The report concludes that the UK aviation industry contributes £18.4 billion to the UK economy, and employs 234,000 people. Now I'm not the best at sums, but £30 billion doesn't equal £18.4 billion, and 700,000 is not the same as 234,000. So where's the extra jobs and cash coming from?

This is all a bit complicated, so bear with me while I try and explain my confusion.

  1. The industry is currently supposed to be worth £18.4 billion and employing 234,000 people. These figures are pretty huge, and have historically been arrived at using all sorts of fiscal gymnastics, such as including anyone employed near an airport doing things vaguely related to the industry as directly employed by them. But let's take the figures at face value for a second.
  2. No global deal means we lose £30 billion and 700,000 jobs - figures far greater than the industry is supposed to be worth to the economy.

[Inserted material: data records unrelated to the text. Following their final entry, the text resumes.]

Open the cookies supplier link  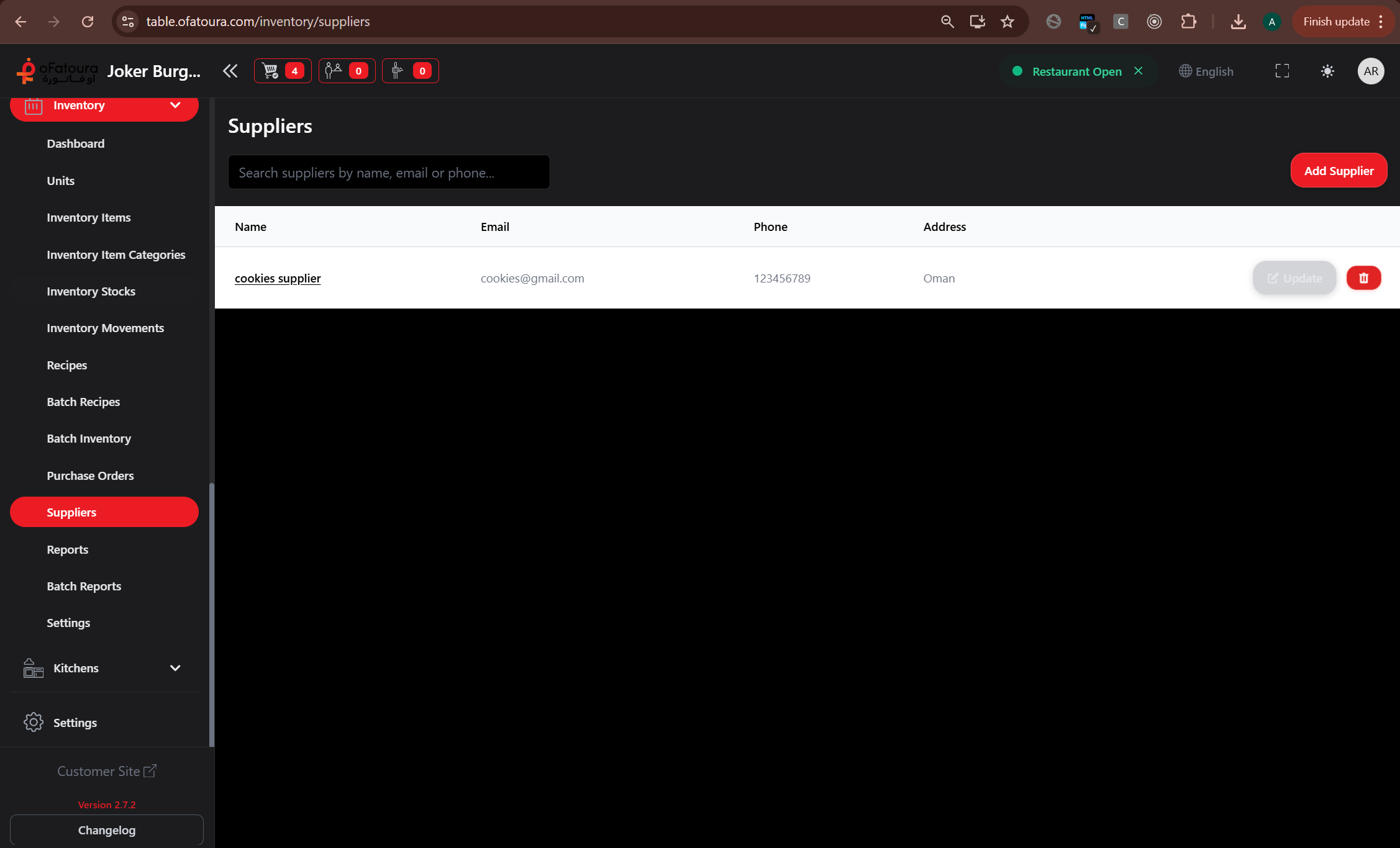coord(278,278)
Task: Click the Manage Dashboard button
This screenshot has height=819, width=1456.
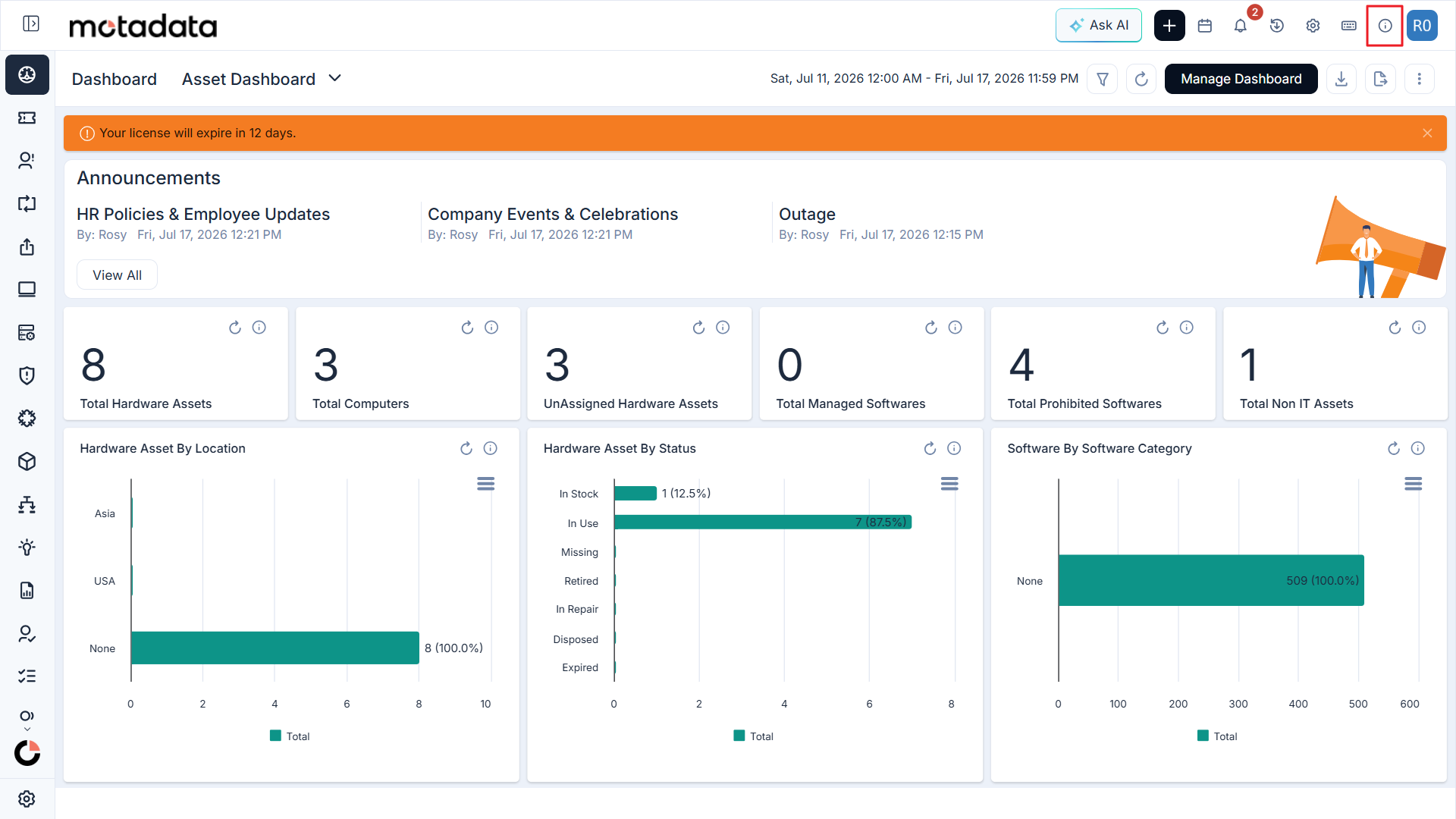Action: [x=1241, y=79]
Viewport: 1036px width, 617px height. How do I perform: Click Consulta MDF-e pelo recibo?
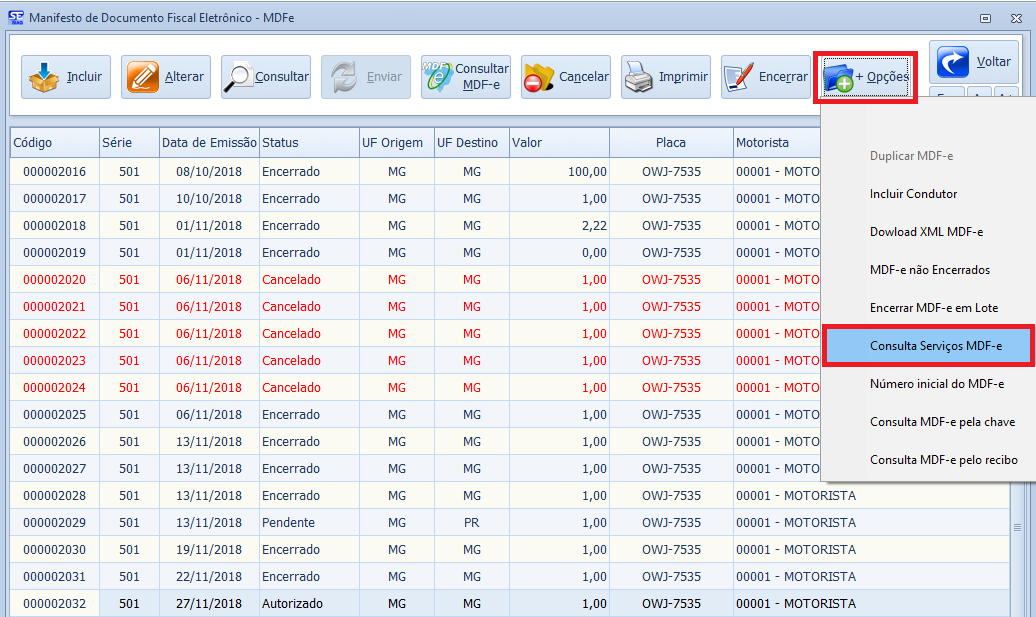pos(944,460)
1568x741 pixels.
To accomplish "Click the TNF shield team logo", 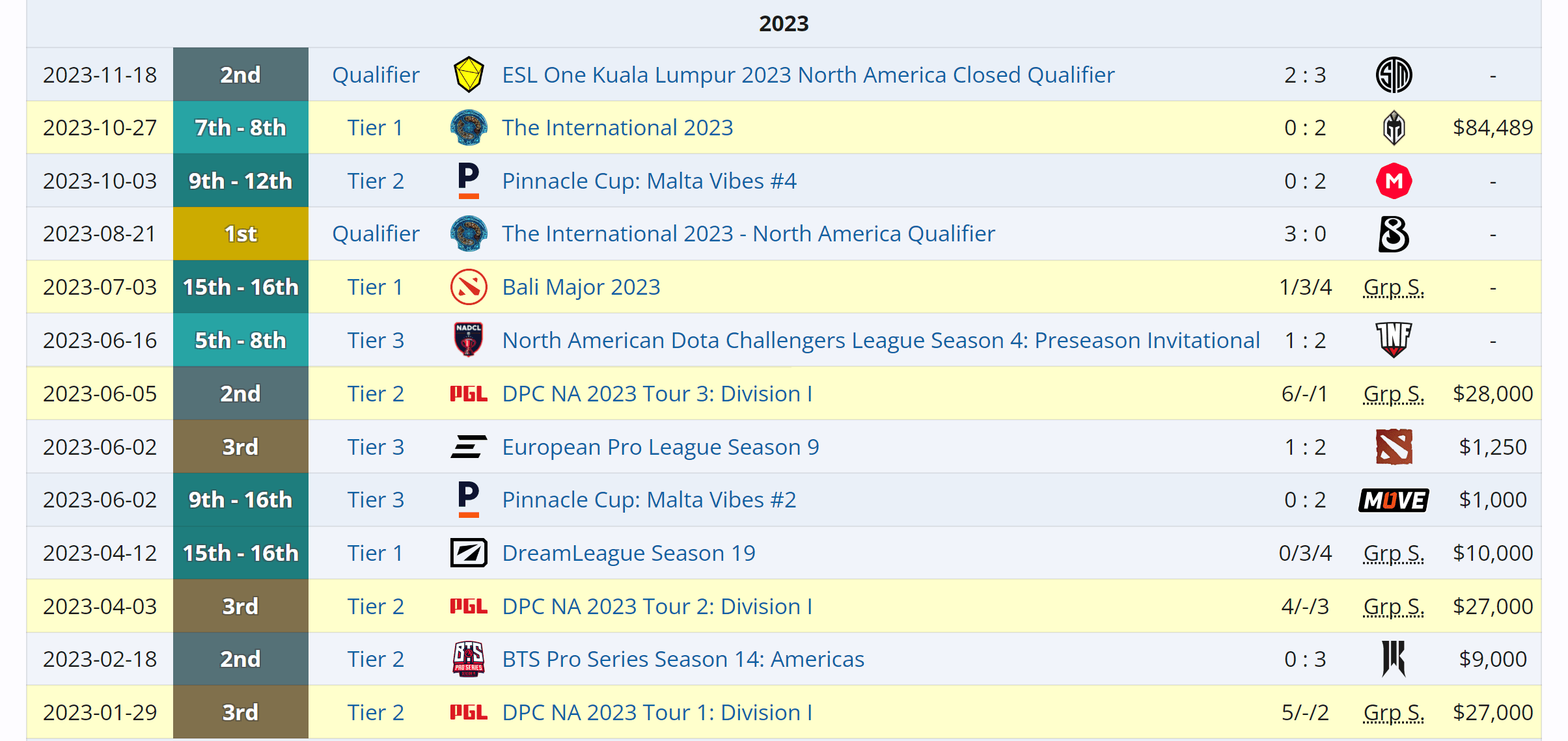I will [x=1394, y=340].
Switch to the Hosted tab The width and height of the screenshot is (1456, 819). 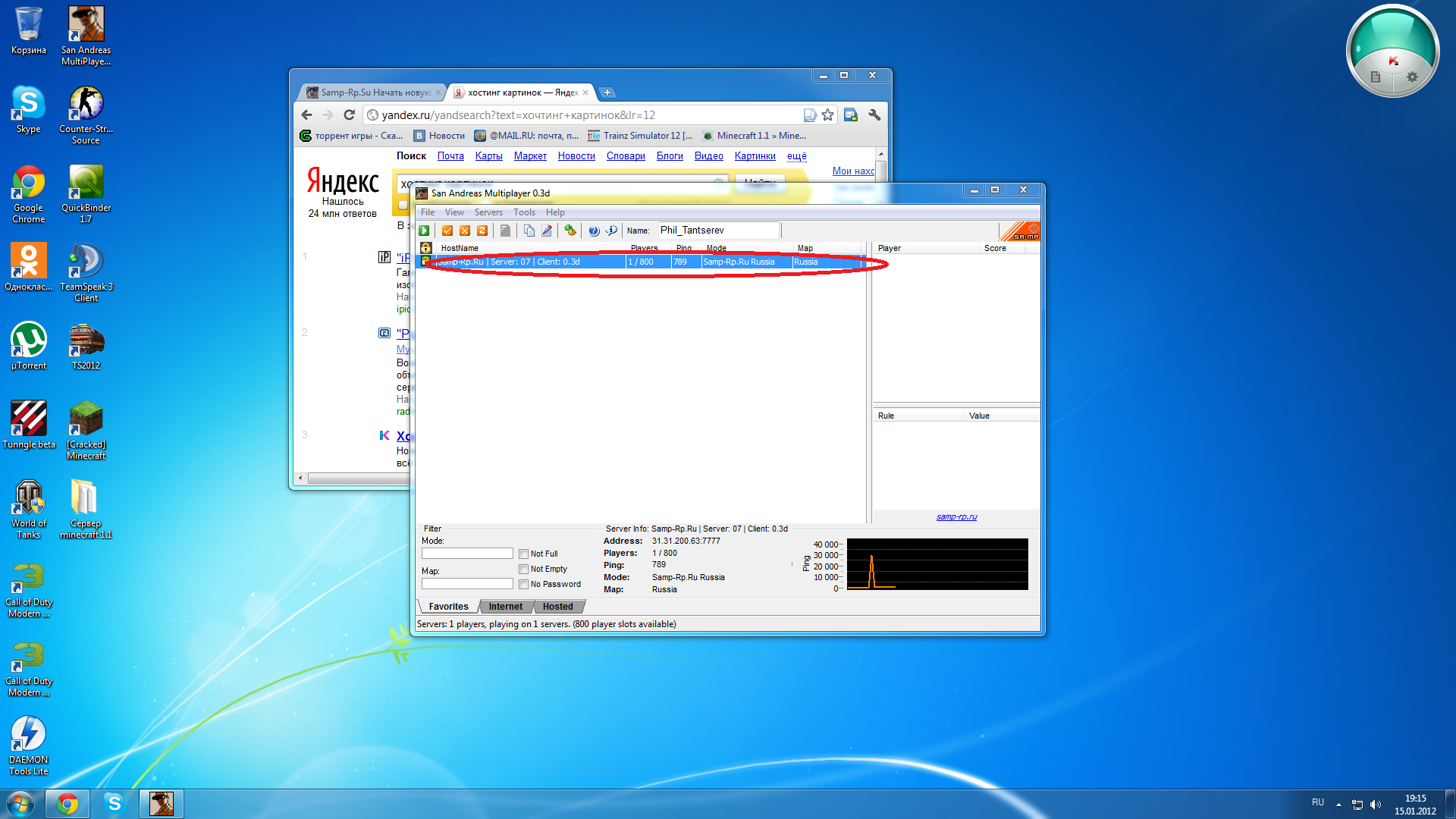(x=557, y=607)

These figures are forecasts: i.e. they are numbers made by projecting current earnings and employment levels into the future.
  3. They have to do this calculation twice: once for 'what the industry would be worth with a deal' and once for 'what the industry would be worth without a deal'. In the former, the rate of annual growth must be higher: i.e. there must be more planes and more airlines making more profit with a global deal than without (otherwise the global deal would lose the industry money).
  4. Both scenarios assume a particular rate of growth. This rate of growth is basically the multiplier you apply to the present figure to work out what the given value for the industry's output in year 20XX will be. Both growth rates, and I cannot stress this enough, are chosen by the consultants (normally based on past trends) and cannot account for real life factors, like the massive recession we're currently in, or the impact of CO2 limits on airlines.
  5. The industry would need to be worth substantially more than £30 billion at this arbitrary point in the future from which they are measuring. It has to be worth more than £30 billion because otherwise there wouldn't be an industry left - which is too far-fetched for even a report of this poor quality.
  6. Both valuations are fictional because they are entirely based on forecasts. The industry might be worth X in the future, and it might also be worth Y, but neither scenario is guaranteed.
  7. In other words, the report's authors have picked two numbers from the ether, declared one to be the value of the industry without a global deal, and one to be the value of the industry without a deal. They've then announced the difference between the two as the impact of the deal on the UK economy. (Ditto for job creation.)

This is a very long-winded way of saying that this report is a pile of nonsense, littered with completely insane predictions and madcapped ideas of what the future will look like. Back of a fag packet doesn't really cut it: whichever analyst cobbled this together should be held up as a shining example of how economics doesn't work, and barred from ever writing a economic analysis ever again.

I should also point out that the industry enjoys a £10 billion subsidy because it pays no fuel duty or VAT, and that we have a £20 billion tourism deficit. So an industry worth £18.4 billion (if we take those vested intrests' word for it) is already costing us £30 billion each year - global deal, or no deal.